*** DATA TO USE Section Begins ***

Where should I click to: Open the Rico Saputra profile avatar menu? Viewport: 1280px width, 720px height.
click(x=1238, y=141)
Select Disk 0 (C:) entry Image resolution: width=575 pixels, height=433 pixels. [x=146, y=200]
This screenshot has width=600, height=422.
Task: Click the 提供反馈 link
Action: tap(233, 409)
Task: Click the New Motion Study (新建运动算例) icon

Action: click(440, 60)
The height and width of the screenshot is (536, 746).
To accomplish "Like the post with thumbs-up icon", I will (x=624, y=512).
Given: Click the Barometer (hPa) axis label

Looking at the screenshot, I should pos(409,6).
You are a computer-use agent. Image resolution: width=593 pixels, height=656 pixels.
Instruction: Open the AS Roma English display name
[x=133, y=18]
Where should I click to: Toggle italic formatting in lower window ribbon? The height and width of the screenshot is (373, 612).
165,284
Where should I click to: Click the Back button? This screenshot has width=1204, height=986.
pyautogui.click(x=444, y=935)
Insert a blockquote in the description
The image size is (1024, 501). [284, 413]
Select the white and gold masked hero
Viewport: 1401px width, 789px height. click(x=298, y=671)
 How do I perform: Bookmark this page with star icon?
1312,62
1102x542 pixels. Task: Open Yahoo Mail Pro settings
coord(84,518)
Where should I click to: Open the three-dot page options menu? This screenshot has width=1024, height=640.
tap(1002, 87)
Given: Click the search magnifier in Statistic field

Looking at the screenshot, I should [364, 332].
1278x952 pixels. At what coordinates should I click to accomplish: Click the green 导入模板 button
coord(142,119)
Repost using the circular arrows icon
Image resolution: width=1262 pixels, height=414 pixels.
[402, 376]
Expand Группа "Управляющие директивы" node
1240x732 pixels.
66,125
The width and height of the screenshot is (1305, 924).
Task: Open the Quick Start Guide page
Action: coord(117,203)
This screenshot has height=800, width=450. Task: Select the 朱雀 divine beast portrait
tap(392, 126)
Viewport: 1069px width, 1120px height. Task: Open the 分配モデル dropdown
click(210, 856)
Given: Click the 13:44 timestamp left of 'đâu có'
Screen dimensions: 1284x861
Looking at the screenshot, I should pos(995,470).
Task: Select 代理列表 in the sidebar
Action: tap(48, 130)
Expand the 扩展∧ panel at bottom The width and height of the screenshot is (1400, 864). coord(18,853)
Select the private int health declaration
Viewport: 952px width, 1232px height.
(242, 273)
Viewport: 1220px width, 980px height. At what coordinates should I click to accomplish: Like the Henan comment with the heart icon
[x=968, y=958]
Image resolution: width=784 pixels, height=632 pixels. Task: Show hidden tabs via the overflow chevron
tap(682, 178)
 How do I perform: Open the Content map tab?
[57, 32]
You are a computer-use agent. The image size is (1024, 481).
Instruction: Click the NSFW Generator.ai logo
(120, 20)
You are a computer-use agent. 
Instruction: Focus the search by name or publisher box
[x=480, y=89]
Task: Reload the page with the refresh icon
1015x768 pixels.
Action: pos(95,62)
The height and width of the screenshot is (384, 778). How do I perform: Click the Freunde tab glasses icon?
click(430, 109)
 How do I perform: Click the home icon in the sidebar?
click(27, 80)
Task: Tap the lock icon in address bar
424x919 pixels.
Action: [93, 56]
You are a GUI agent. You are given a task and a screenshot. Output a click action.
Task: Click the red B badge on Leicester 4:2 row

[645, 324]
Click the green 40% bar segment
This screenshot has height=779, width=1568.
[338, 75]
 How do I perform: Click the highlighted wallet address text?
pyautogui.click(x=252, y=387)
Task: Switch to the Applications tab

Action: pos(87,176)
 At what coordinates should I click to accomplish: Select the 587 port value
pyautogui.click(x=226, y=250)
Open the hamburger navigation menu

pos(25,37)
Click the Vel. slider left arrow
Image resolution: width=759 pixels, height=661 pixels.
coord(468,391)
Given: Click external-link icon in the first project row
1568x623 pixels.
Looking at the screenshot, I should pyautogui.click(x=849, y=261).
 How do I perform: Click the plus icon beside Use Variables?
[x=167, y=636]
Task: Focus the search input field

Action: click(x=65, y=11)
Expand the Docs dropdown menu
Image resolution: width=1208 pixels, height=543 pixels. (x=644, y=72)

*** DATA TO USE Section Ends ***

## EXERCISE PROMPT:
Both the line containing "You are a computer-use agent. The" and the line containing "You are a GUI" belong in the answer. Print them and every line above that falls between them exactly, and no others.

## TASK OUTPUT:
You are a computer-use agent. The image size is (1024, 481).
Instruction: Click the NSFW Generator.ai logo
(120, 20)
You are a computer-use agent. 
Instruction: Focus the search by name or publisher box
[x=480, y=89]
Task: Reload the page with the refresh icon
1015x768 pixels.
Action: pos(95,62)
The height and width of the screenshot is (384, 778). How do I perform: Click the Freunde tab glasses icon?
click(430, 109)
 How do I perform: Click the home icon in the sidebar?
click(27, 80)
Task: Tap the lock icon in address bar
424x919 pixels.
Action: [93, 56]
You are a GUI agent. You are given a task and a screenshot. Output a click action.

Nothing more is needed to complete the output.